Auffallend ist zunächst der massive Rückgang der Geburtenzahlen. Seit dem Jahr 1964, in dem Österreich mit 18,5 Geburten je 1000 Einwohnern den höchsten Wert nach dem Zweiten Welt­krieg erreicht hatte, sank die Geburten­rate bis 1978 auf 11,3. Obwohl sie 1979 geringfügig anstieg, war dies noch nicht auf eine höhere Bereitschaft, Kinder zu bekommen, zurückzuführen. Vielmehr

ist die Zahl der jungen Frauen im ge­bärfähigen Alter gestiegen.
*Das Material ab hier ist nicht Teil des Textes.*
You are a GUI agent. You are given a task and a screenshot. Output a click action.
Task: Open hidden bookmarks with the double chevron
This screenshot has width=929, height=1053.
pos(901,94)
Die Reproduktionsrate - sie gibt Auskunft über die Fruchtbarkeit der Bevölkerung - hat 1979 nämlich einen Tiefpunkt erreicht: Ihr Wert von 0,77 besagt, daß im Durchschnitt jede Frau weniger als eine Tochter zur Welt bringt (auf 100 Frauen kamen 77 Töch­ter). Auf lange Sicht würde eine solche Situation dazu führen, daß jede weibli­che Generation nur zu 77% ersetzt wer­den kann, was einen Bevölkerungsrück­gang um etwa'25% in jeder Generation anzeigt.

Allerdings zeigt sich auch bei der Re­produktionsrate seit dem dritten Quar­tal 1980 eine Aufwärtsentwicklung, wo­mit Österreich jedoch nach der Bundes­republik Deutschland immer noch die niedrigste Geburtenfreudigkeit aller Länder aufweist.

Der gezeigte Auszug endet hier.